→ Given instruction 1: Report every row below that contains the string "screenshot". Case counts.

We provide drinking windows for all our wines. Alongside the drinking windows there is a bottle icon and a maturity stage. Bear in mind that the best time to drink a wine does also depend on your taste.

Not ready

These wines are very young. Whilst they're likely to have lots of intense flavours, their acidity or tannins may make them feel austere. Although it isn't "wrong" to drink these wines now, you are likely to miss out on a lot of complexity by not waiting for them to mature.

Ready - youthful

These wines are likely to have plenty of fruit flavours still and, for red wines, the tannins may well be quite noticeable. For those who prefer younger, fruitier wines, or if serving alongside a robust meal, these will be very enjoyable. If you choose to hold onto these wines, the fruit flavours will evolve into more savoury complexity.

→ Listed entries:

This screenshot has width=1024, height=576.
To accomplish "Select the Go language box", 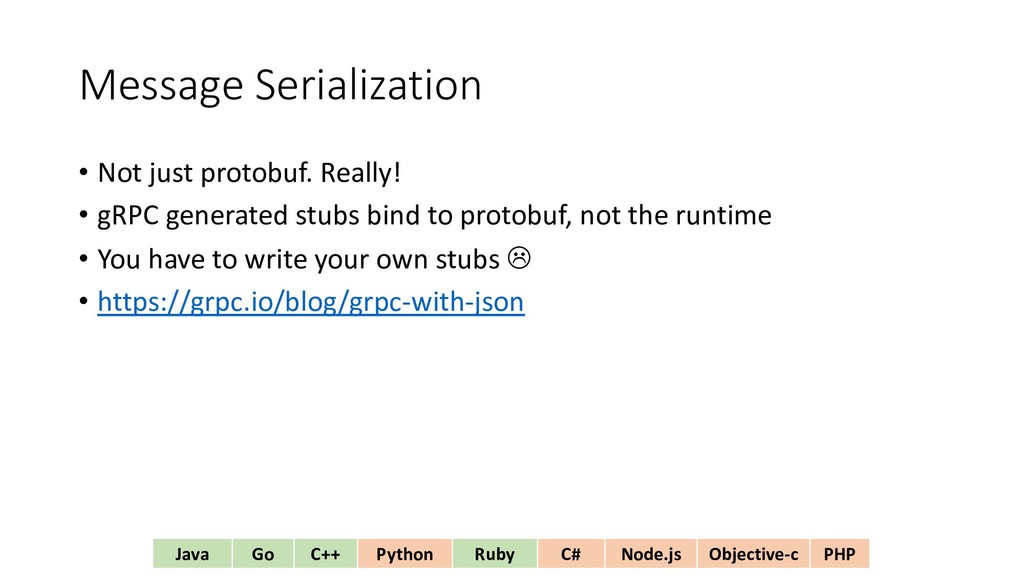I will pos(263,554).
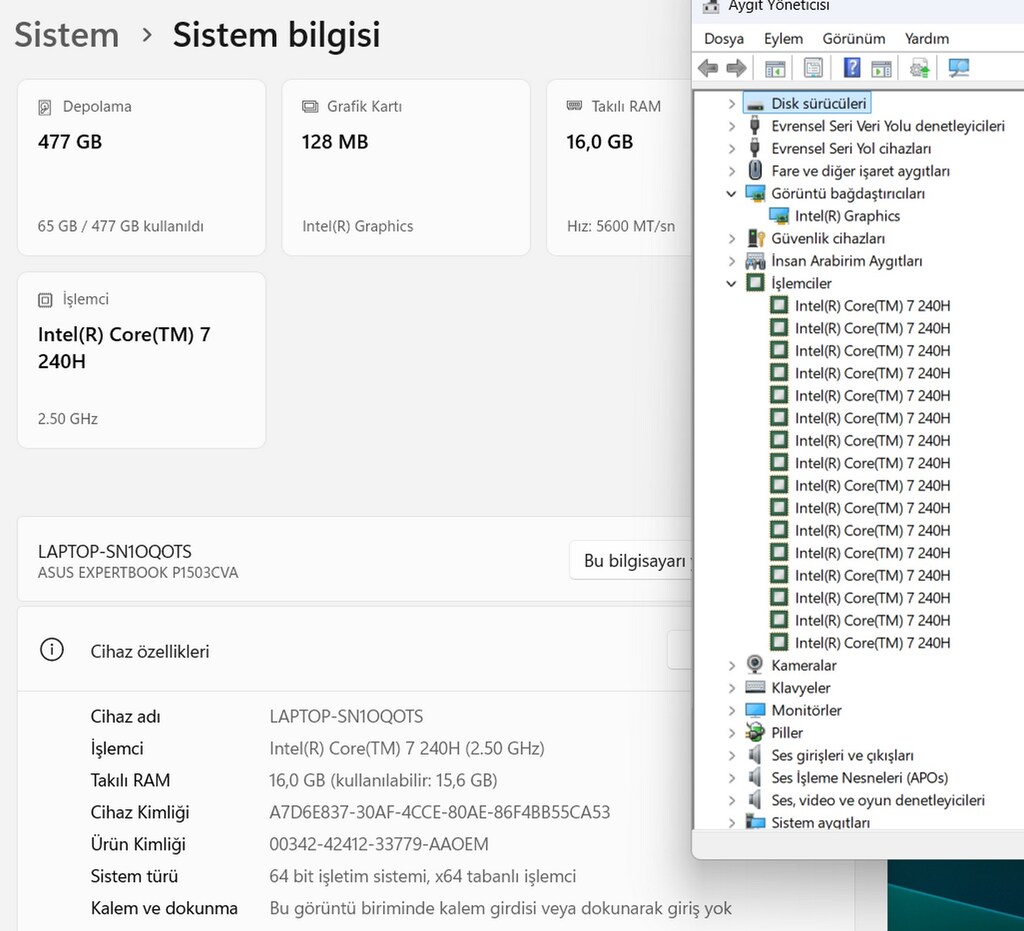Click the Bu bilgisayarı rename button
The height and width of the screenshot is (931, 1024).
click(632, 560)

→ Given instruction 2: Write what comes next in the guide to wine drinking windows, starting after its final sentence.

→ Reply 1:
This screenshot has width=1024, height=576.
The height and width of the screenshot is (931, 1024).

→ Reply 2:
Ready - at best

These wines are likely to have a beautiful balance of fruit, spice and savoury flavours. The acidity and tannins will have softened somewhat, and the wines will show plenty of complexity. For many, this is seen as the ideal time to drink and enjoy these wines. If you choose to hold onto these wines, they will become more savoury but not necessarily more complex.

Ready - mature

These wines are likely to have plenty of complexity, but the fruit flavours will have been almost completely replaced by savoury and spice notes. These wines may have a beautiful texture at this stage of maturity. There is lots to enjoy when drinking wines at this stage. Most of these wines will hold in this window for a few years, though at the very end of this drinking window, wines start to lose complexity and decline.